__TEXT SECTION__
TribLIVE commenting policy

You are solely responsible for your comments and by using TribLive.com you agree to our Terms of Service.

We moderate comments. Our goal is to provide substantive commentary for a general readership. By screening submissions, we provide a space where readers can share intelligent and informed commentary that enhances the quality of our news and information.

While most comments will be posted if they are on-topic and not abusive, moderating decisions are subjective. We will make them as carefully and consistently as we can. Because of the volume of reader comments, we cannot review individual moderation decisions with readers.

We value thoughtful comments representing a range of views that make their point quickly and politely. We make an effort to protect discussions from repeated comments either by the same reader or different readers

We follow the same standards for taste as the daily newspaper. A few things we won't tolerate: personal attacks, obscenity, vulgarity, profanity (including expletives and letters followed by dashes), commercial promotion, impersonations, incoherence, proselytizing and SHOUTING. Don't include URLs to Web sites.

We do not edit comments. They are either approved or deleted. We reserve the right to edit a comment that is quoted or excerpted in an article. In this case, we may fix spelling and punctuation.

We welcome strong opinions and criticism of our work, but we don't want comments to become bogged down with discussions of our policies and we will moderate accordingly.

We appreciate it when readers and people quoted in articles or blog posts point out errors of fact or emphasis and will investigate all assertions. But these suggestions should be sent via e-mail. To avoid distracting other readers, we won't publish comments that suggest a correction. Instead, corrections will be made in a blog post or in an article.

__GIVEN TASK A__
Write out the commenting policy word for word, everything from "TribLIVE commenting policy" down to "news and information.".
__GIVEN TASK B__
Switch "gear" to "settings" in the listing, everything from the line that contains "You are a computer-use" down to the end of the listing, and keep all else unchanged. Give back only those lines, without the pictures.

(Text and item location listing)

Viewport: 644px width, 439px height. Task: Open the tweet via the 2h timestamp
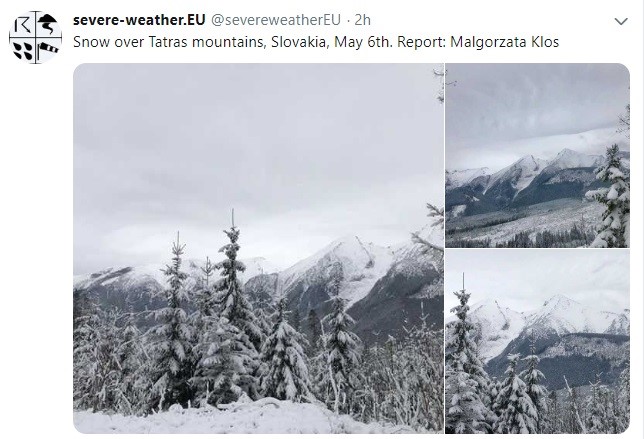tap(362, 20)
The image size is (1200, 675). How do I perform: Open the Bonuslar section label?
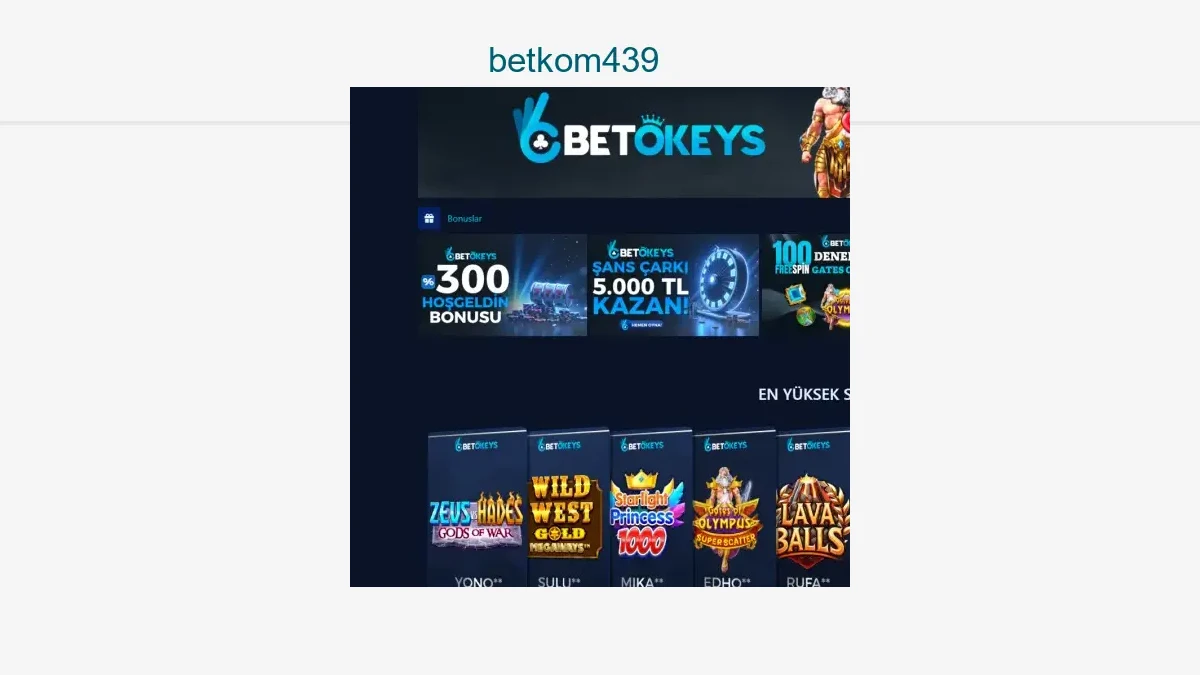click(x=464, y=219)
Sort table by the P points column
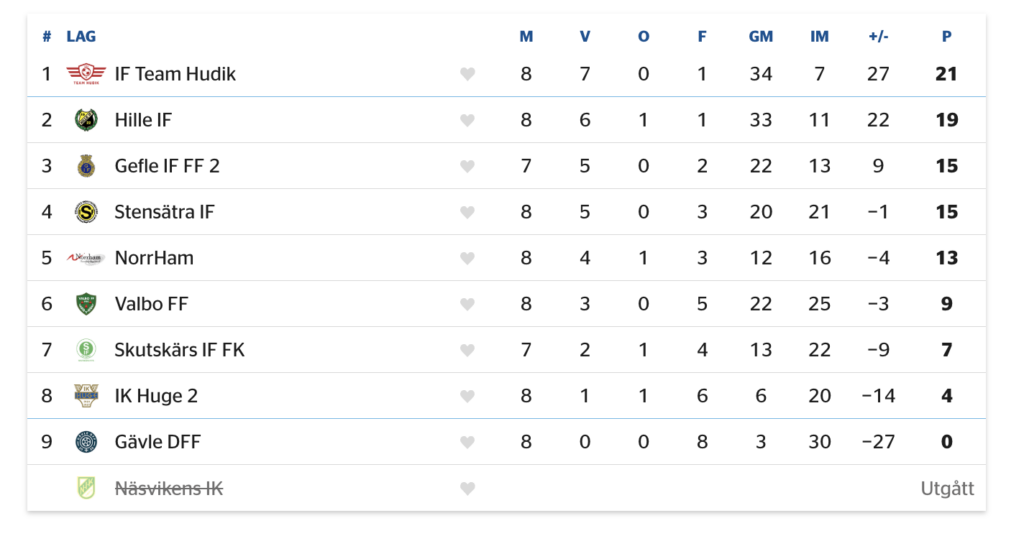This screenshot has width=1024, height=536. click(x=946, y=37)
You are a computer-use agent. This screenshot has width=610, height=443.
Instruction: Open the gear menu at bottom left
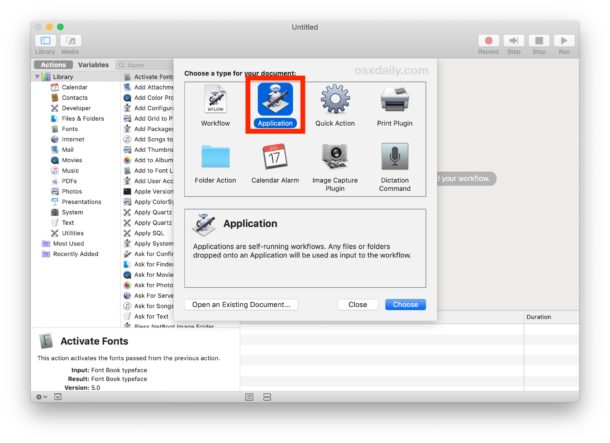[x=41, y=396]
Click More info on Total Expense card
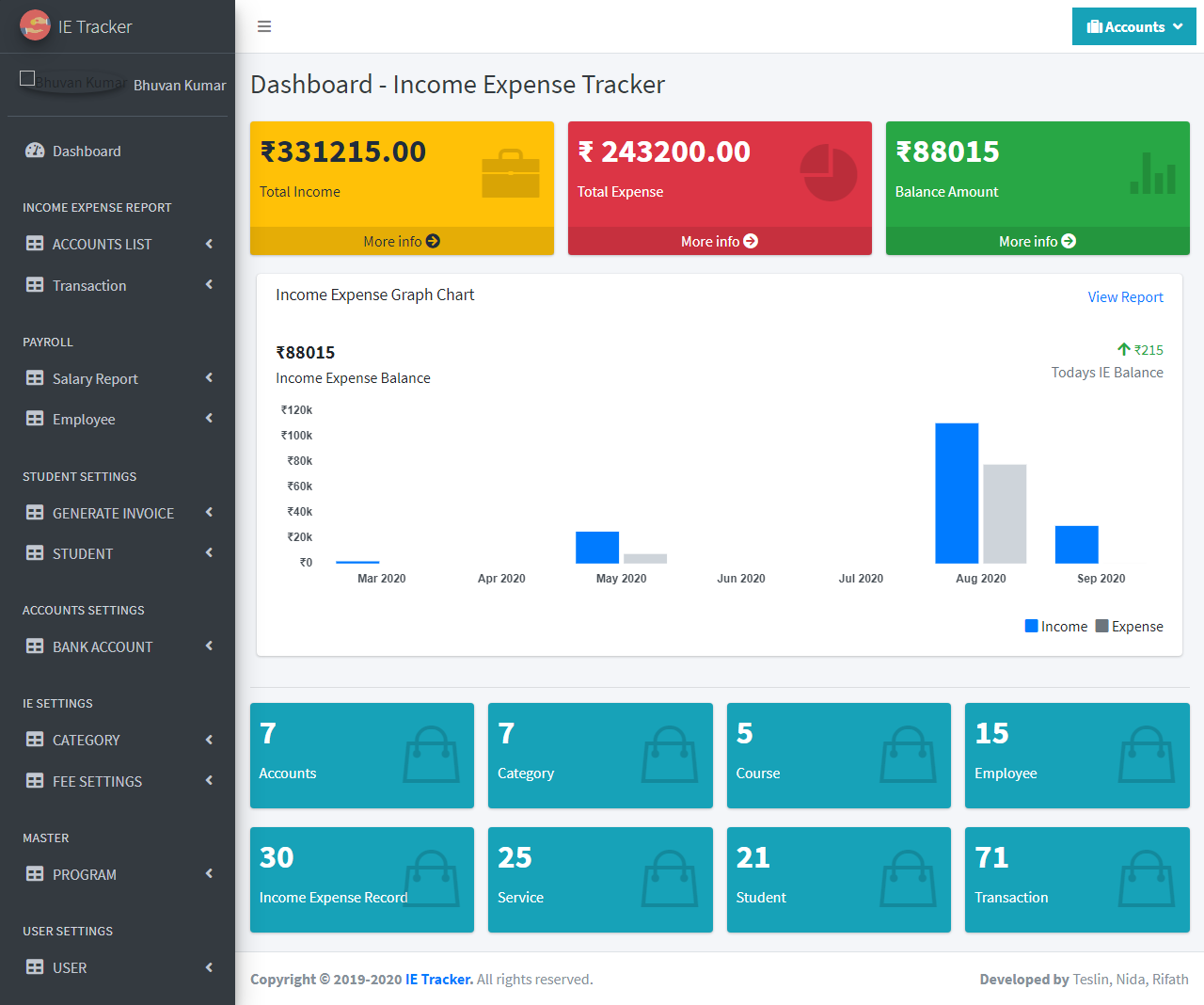The width and height of the screenshot is (1204, 1005). pos(719,242)
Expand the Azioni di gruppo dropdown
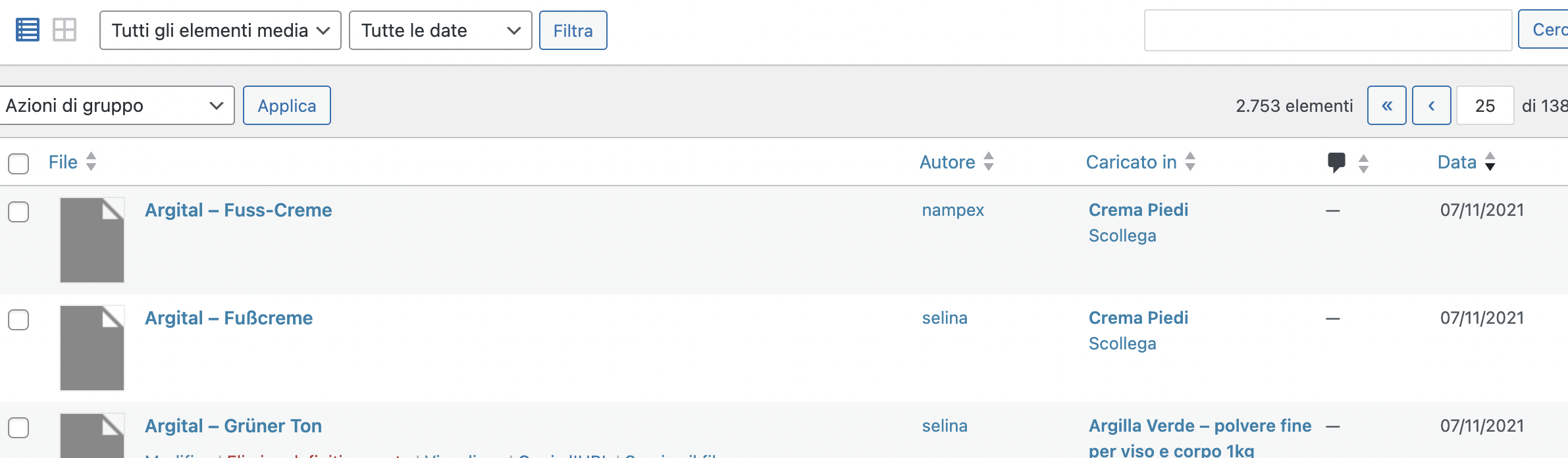The height and width of the screenshot is (458, 1568). tap(116, 105)
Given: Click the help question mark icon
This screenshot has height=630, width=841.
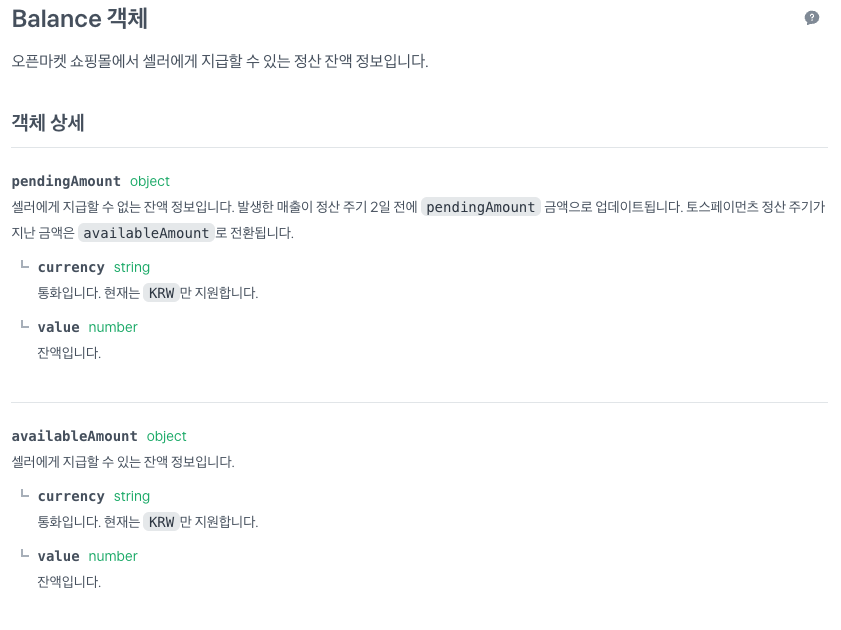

__CORRECT RESPONSE A__
TribLIVE commenting policy

You are solely responsible for your comments and by using TribLive.com you agree to our Terms of Service.

We moderate comments. Our goal is to provide substantive commentary for a general readership. By screening submissions, we provide a space where readers can share intelligent and informed commentary that enhances the quality of our news and information.

__CORRECT RESPONSE B__
You are a computer-use agent. This screenshot has width=610, height=443.
Instruction: Open the settings menu at bottom left
[x=41, y=396]
Click More info on Total Expense card
The width and height of the screenshot is (1204, 1005). pos(719,242)
Expand the Azioni di gruppo dropdown
The height and width of the screenshot is (458, 1568). tap(116, 105)
Given: Click the help question mark icon
This screenshot has height=630, width=841.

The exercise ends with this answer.